Methods for detection of circulating
oxidised phospholipids
Quantification of oxidised phospholipids (OxPLs) in biological samples is difficult due both to their low concentrations as compared to non-oxidised precursors and the very
wide range of structurally different oxidation products. The
most sensitive and powerful method for OxPL analysis is
mass spectrometry [4, 5]. Development of soft ionisation
procedures such as electrospray ionisation mass spectrometry (ESI-MS) or atmospheric pressure chemical ionisation mass spectrometry (APCI-MS) enabled sensitive and
efficient metabolic profiling of lipids present in a variety
of biological samples (tissues and fluids) including atherosclerotic plaque, brain, plasma and cerebrospinal fluid.
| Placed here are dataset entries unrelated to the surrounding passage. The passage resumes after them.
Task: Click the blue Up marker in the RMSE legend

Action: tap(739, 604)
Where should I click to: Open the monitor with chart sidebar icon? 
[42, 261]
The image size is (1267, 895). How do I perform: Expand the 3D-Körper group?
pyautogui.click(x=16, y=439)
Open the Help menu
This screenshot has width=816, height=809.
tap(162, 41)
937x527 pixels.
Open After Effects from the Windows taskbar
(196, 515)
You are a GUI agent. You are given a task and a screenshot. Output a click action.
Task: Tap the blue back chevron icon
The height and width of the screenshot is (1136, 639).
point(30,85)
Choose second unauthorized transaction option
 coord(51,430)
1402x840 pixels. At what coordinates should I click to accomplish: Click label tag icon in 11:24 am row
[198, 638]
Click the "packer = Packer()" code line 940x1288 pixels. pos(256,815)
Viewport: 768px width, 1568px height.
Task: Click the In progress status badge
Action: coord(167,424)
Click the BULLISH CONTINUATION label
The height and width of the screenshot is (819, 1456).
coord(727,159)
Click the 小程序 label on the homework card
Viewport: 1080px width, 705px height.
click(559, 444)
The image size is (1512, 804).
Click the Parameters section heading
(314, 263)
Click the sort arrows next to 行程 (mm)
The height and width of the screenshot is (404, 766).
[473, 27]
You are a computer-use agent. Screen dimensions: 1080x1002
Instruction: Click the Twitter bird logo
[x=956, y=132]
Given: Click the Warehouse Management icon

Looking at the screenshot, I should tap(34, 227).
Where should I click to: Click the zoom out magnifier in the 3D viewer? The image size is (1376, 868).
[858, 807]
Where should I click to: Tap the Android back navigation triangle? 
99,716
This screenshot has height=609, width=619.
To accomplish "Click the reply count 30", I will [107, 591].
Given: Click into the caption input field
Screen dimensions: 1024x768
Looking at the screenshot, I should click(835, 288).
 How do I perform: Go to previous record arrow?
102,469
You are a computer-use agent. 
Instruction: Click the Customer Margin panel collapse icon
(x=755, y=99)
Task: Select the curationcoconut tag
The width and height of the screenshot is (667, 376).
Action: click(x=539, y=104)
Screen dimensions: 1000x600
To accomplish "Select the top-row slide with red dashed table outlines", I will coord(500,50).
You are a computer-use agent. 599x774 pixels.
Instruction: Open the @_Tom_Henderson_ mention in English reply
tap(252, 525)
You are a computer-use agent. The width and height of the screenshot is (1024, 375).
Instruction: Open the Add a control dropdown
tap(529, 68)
However, large-scale mass spectrometry analysis of clinical samples remains a challenge due to the complexity and
high costs of the technique. The bulk of existing clinical
data on OxPL levels in human disease has been obtained
using immunological methods.
Two monoclonal antibodies (mAb) against OxPLs (DLH3
and E06) have been used in clinical studies. DLH3 was
generated by immunising mice with a homogenate of human atheroma [6]. A limitation of DLH3–based ELISA
is that low density lipoprotein (LDL) fractions have to
be isolated from plasma, which makes large-scale screening impractical. In contrast, mAB E06 raised from B-cell
clones of apoE-deficient mice [7, 8] is exploited for a
sandwich ELISA in which LDL particles are captured directly from plasma by another mAb (MB47) recognising
apolipoprotein B-100 (apoB-100) and oxidation-generated
epitopes are detected with biotinylated E06 followed by
chemiluminescence-based detection; this sandwich ELISA
has been used for the majority of clinical investigations on
circulating OxPLs. Both DLH3 and E06 antibodies recognise the oxidised, but not native, phosphatidylcholine moiety on PLs, although the exact structures of their respective target epitopes are not characterised. Apart from OxPL
present on oxidised LDL (OxLDL), E06 can bind to apoptotic cells which express oxidised phosphatidylcholinecontaining epitopes on their surface due to oxidative stress
[9] and to phosphocholine present in the capsular polysaccharide of many bacteria (e.g., Streptococcus pneumonia)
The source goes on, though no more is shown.